Wir versuchen daher, unsere systemische Perspektive in viele Kanäle zu kommunizieren. Wie gesagt: vor allem auch in Kirche und Diakonie. Dort werden wir gehört. Digital haben wir endlich die Möglichkeit, auch weit darüber hinaus.
Mit diesem weiten Inklusionsbegriff haben wir vor allem in den ersten Jahren des Vereins gearbeitet. Mehr dazu im Projektbericht.
Über drei Jahre haben wir inklusive Klassen in Förderschulen begleitet und dabei immer wieder festgestellt, dass unser Bildungssystem wenig in der Lage ist, sich an spezielle Förderbedarfe anzupassen.
Die Familien setzt das massiv unter Druck. Unendlich viele Termine beim Schulamt, beim Psychologen, Ärzten. Jedes Mal eine neue Tortur. Und nicht nur für die Kids, sondern für die ganze Familie enormer psychischer Stress.
"Es ist manchmal kaum zum Aushalten. Wir würden gern viel mehr tun. Aber wir geben unser Bestes..." sagt Sabine W, Lehrerin in Hanau.
So ist es, wenn die Umwelt sich nicht anpassen kann, sondern deren Regeln sich definieren von "der Norm" her. Dass es beispielsweise in den nordischen Ländern gerade im Bildungssystem auch anders geht, ist bezeichnend. Unsere Pädagogik dagegen ist am Ende doch weitgehend funktional definiert, auch wenn sie im Rahmen dessen von Schülerinnen und Schülern her zu denken gelernt hat.

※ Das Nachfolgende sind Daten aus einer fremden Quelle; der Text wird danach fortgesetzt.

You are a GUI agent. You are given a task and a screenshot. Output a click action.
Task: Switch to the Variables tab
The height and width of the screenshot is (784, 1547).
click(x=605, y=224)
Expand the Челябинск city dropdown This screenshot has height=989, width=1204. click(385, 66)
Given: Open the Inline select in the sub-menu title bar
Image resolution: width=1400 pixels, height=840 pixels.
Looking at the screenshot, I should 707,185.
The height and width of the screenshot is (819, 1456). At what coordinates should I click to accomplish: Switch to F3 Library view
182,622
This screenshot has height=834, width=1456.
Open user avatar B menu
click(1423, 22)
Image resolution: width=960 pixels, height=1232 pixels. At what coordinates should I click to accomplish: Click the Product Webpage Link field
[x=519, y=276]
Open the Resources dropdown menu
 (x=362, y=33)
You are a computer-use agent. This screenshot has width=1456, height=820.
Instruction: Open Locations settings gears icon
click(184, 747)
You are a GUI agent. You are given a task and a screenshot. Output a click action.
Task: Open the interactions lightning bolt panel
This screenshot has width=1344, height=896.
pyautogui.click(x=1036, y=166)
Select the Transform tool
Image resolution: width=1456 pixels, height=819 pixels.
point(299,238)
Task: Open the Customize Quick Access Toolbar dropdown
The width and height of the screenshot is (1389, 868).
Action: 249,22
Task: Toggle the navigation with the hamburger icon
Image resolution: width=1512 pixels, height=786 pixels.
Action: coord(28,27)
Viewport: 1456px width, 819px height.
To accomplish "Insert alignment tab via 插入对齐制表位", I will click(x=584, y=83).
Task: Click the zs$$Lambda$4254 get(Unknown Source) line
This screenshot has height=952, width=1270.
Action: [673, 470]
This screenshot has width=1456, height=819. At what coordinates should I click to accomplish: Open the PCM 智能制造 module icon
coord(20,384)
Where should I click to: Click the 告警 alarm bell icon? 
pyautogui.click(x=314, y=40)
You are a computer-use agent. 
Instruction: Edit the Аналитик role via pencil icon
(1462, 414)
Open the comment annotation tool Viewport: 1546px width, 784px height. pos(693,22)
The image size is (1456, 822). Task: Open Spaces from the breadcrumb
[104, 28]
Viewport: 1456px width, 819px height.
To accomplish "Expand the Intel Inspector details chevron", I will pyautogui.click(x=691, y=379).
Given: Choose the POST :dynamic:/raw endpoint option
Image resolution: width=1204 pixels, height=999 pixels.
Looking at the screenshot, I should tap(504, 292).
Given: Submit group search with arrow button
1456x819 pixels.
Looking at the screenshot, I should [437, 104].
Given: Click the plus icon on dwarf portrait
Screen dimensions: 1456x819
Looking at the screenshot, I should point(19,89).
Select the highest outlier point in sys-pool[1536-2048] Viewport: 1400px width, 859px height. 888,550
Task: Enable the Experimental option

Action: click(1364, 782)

Die Weisse-Feder hat dieses Projekt 2017-2019 durchgeführt mit Mitteln der Hessischen Landesbank.
In den digitalen Medien kann jeder dabei sein. Die Schwellen sind niedrig, wenn man das Technische mal überwunden hat.
Wir haben digitale Medien für uns - wie so viele - in der Pandemie entdeckt. Erst per Zoom. Und dann mit Lust in der Umsetzung von digitalen Projekten im Webhosting-Bereich.
Worum es aber geht: Wir müssen nicht zur Arbeit fahren, wir können von Raum und Zeit unabhängig dabei sein. Unser eigenes Tempo. Und uns Gehör verschaffen.
Die Schwellen, die uns behindert erscheinen lassen, sind nicht oder anders da. Und obwohl es noch viel Arbeit gibt, auch Digitalisierung barrierefreier zu gestalten:
Digitale Teilhabe mit doppeltem Boden
Hier werden wir gehört, hier können wir was beitragen. Hier können wir Container und Content beisteuern.
Und Inkluson ist ein Thema, das wir mit doppelter Perspektive spielen: Als solche, die den Kanal bedienen, und als solche, die den inklusiven Themen einen inklusiven Spiegel vorhalten.